The première of the opera Sapho by Antoine Reicha took place on 16 December 1822 at the Académie royale de musique in Paris. It received eleven further performances, the last being on 12 May of the following year. We know of no other production of this work.
The action of the opera takes place in Sicily. Phaon, having abandoned his lover, the poet Sapho, wishes to marry the young Néris, yet he still feels remorse for his infidelity. Néris reassures him and the two lovers make their way to the altar to consecrate their marriage. At that moment, Sapho arrives at the island, but is prevented from disembarking by a band of pirates. At last, charmed by her songs, the pirates release her. The priest of Juno is on the point of blessing the marriage when Sapho appears on the scene. The ceremony is interrupted and everyone departs. Sapho finds Phaon on the sea-shore and seduces him with the music of her lyre. Seeing Phaon leaving with Sapho, Néris faints. Phaon now hesitates and turns away from Sapho. She curses him and hurls herself from the cliff-top into the sea below. A violent storm develops and the god Apollo is seen receiving Sapho as the tenth Muse. The priest, interpreting that as a sign of reconciliation, finally marries Néris and Phaon.
The opera-goers of the time, familiar with the “classic” story of Sapho, would have noticed several changes, such as her apotheosis in Sicily, rather than her death in Leucadia. The work contains features typical of romanticism, such as the use of local colour: Reicha includes a barcarolle and a sicilienne (particularly appropriate!) to evoke the Mediterranean. In a similarly romantic vein, we have the use of multiple choruses, active in the plot. There are moments when Reicha takes the opportunity to present Sapho composing music, as in her invocation to Venus in the scene with the pirates. Can we then consider this opera as, in part, an act of homage to music itself? We may recall François Truffaut’s work, La Nuit américaine, a film about making a film. The relationship between the real, historical Sapho and the character Sapho in our opera becomes even more complex when, first, Sapho, and then in reply Phaon, sings a paraphrase in French of the first strophe of a poem by the real Sapho, the one that begins “φαίνεταί μοι κῆνος ἴσος θέοισιν” (“He seems to me equal to the gods”). A good number of the audience of 1822 would have known this poem in Greek, as well as Catullus’s Latin translation of it: they would have said to themselves “Sapho is singing Sapho’s poem!” An extraordinary moment in this work!

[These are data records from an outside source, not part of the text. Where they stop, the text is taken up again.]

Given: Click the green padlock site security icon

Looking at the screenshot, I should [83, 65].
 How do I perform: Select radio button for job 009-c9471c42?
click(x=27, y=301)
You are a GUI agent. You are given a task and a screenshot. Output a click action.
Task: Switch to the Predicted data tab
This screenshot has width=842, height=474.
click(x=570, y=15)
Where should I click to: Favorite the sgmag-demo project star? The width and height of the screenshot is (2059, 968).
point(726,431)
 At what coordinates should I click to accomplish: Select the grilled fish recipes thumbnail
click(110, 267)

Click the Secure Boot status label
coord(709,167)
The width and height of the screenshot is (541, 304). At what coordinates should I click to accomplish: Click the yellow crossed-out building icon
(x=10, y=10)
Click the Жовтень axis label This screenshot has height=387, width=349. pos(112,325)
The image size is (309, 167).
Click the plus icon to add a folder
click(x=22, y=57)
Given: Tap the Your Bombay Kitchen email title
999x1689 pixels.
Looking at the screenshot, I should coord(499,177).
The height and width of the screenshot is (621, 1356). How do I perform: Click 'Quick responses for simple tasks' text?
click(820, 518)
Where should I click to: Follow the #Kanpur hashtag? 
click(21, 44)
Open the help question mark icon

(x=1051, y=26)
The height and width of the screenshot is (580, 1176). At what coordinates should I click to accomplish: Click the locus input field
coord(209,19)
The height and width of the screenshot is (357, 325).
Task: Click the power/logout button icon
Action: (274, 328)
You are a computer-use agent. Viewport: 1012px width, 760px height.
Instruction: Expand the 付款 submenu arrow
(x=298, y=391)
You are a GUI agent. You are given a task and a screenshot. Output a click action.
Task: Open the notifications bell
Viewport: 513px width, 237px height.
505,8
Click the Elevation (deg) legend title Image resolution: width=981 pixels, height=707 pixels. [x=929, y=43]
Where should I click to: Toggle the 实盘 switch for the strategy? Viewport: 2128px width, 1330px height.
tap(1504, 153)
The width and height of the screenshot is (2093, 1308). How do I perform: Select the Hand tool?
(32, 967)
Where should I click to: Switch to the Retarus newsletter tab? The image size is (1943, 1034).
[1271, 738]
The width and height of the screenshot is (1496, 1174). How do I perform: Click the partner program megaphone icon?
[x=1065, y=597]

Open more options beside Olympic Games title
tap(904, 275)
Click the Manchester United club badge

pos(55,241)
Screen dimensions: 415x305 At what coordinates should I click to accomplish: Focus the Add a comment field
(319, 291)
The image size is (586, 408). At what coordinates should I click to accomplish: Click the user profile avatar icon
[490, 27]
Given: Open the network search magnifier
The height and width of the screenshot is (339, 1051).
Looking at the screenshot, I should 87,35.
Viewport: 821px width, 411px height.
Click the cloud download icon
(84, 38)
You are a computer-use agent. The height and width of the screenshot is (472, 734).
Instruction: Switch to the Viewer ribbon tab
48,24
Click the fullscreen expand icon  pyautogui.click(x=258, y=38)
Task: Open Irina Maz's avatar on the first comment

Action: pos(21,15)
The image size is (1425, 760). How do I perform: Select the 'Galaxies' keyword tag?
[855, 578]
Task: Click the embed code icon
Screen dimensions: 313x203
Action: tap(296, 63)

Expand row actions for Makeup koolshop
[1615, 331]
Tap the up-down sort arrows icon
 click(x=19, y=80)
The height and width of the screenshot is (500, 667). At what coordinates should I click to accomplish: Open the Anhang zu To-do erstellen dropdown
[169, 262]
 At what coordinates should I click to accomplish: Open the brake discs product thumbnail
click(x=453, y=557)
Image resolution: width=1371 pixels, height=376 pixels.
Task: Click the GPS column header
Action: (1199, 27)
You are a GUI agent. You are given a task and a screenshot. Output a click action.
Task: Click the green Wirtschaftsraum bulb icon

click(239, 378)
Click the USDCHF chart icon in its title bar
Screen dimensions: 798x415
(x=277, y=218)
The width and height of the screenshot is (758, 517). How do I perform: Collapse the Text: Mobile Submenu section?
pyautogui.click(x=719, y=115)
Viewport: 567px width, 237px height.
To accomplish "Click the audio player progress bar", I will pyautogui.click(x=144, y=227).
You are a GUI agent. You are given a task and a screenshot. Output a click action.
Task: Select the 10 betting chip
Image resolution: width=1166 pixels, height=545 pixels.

On the social level, Sapho was not a success. The critics were, for the most part, unimpressed. That of Le Réveil doubted whether the public would be attracted by an old woman running after her faithless lover. In his autobiographical writings, Reicha thinks that the time was not propitious for his work, the public having “taken a strong dislike to grand opera”. There were also practical difficulties. Reicha complains about the changes demanded by the administration: “My music,” he writes, “was once again on this occasion ruined, dismembered, and cruelly mutilated.” Nevertheless, the composer was sure of the quality of his opera: “I am persuaded,” he continues, “that Sapho, though failing now, will live longer than a great number of works that have been successful in our own time… several of which have even been praised to the heavens.” We hope that our editions, of the overture and of a scene from the first act, will help to realize Reicha’s prediction.